The objective of this notebook is to explore the distributions and relationships of the pre-processed data, identify patterns, anomalies and outliers, and generate hypotheses that may guide the further RFM modeling and clustering processes.

The notebook is divided in the following sub-sections:
- Overview of the cleaned dataset

In [1]:
import pandas as pd
path = "../data_clean/clean_online_retail.csv"
df = pd.read_csv(path)

## Overview of the cleaned dataset
Before starting with the exploratory analysis, it is necessary to obtain a general overview of the cleaned dataset. Therefore, the following questions will be answered:
1. What are the main variables of the final dataset?
2. How many transactions does the dataset contain?
3. How many unique customers are represented in the dataset?

### 1. What are the main variables of the final dataset?
The dataset is compound of the following 9 columns:
| Column | Data Type | Description |
|---|---|---|
| Invoice | Nominal, String |Â A 6-digit integral number uniquely assigned to each transaction.
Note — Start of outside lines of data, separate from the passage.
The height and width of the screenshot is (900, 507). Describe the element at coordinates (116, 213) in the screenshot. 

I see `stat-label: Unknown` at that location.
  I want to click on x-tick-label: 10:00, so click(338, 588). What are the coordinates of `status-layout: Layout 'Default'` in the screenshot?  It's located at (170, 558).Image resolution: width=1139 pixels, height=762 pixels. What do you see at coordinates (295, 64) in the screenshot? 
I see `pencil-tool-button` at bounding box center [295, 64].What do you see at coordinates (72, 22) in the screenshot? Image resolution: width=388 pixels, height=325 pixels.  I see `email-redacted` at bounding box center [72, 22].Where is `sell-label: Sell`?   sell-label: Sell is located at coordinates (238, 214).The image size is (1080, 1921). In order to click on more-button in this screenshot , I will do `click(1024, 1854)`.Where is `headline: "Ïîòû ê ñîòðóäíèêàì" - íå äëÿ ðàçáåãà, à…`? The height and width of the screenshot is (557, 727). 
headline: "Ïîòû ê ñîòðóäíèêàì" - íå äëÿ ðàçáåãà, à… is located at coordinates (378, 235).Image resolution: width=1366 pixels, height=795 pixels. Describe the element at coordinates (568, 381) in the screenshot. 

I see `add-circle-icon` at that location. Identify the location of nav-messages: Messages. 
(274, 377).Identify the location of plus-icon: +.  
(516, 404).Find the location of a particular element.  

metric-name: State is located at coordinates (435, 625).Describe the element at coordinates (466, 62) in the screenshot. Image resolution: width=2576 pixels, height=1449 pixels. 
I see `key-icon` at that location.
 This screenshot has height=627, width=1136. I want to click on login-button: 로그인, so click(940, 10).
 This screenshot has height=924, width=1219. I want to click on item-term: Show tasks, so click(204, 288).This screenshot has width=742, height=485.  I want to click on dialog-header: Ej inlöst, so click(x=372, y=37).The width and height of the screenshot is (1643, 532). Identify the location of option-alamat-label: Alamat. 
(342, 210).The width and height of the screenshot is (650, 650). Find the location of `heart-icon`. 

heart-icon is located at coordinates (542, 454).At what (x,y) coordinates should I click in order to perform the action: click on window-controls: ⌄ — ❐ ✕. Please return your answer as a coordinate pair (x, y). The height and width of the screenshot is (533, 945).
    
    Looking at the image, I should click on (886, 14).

If this code starts with the letter 'c', it indicates a cancellation. |
| StockCode | Nominal, String | A 5-digit integral number uniquely assigned to each distinct product. |
| Description | Nominal, String | Product item name. |
| Quantity | Numeric, Int64 | The quantities of each product (item) per transaction. |
| InvoiceDate | Numeric, DateTime64 [us] | The day and time when a transaction was generated. |
| Price | Numeric, Float64 | Product price per unit in sterling |
| Customer ID | Nominal, Int64 | A 5-digit integral number uniquely assigned to each customer. |
| Country | Nominal, String | The name of the country where a customer resides. |
| TotalPrice | Numeric, Float64 | The total monetary value of the transaction (_Quantity_ x _Price_). |

### 2. How many transactions does the dataset contain?
Each row in the dataset represents a registered monetary transaction of one single product of the total purchase.

In [2]:
df.shape

(779423, 9)

The dataset contains 779,423 transactions in total, which provides a rich basis for analyzing customer purchasing behavior.

### 3. How many unique customers are represented in the dataset?

In [3]:
df['Customer ID'].unique().shape

(5878,)

The dataset includes 5,878 unique customers during the analyzed period.

This figure represents the customers observed in the dataset and does not necessarily correspond to the total number of customers of the company.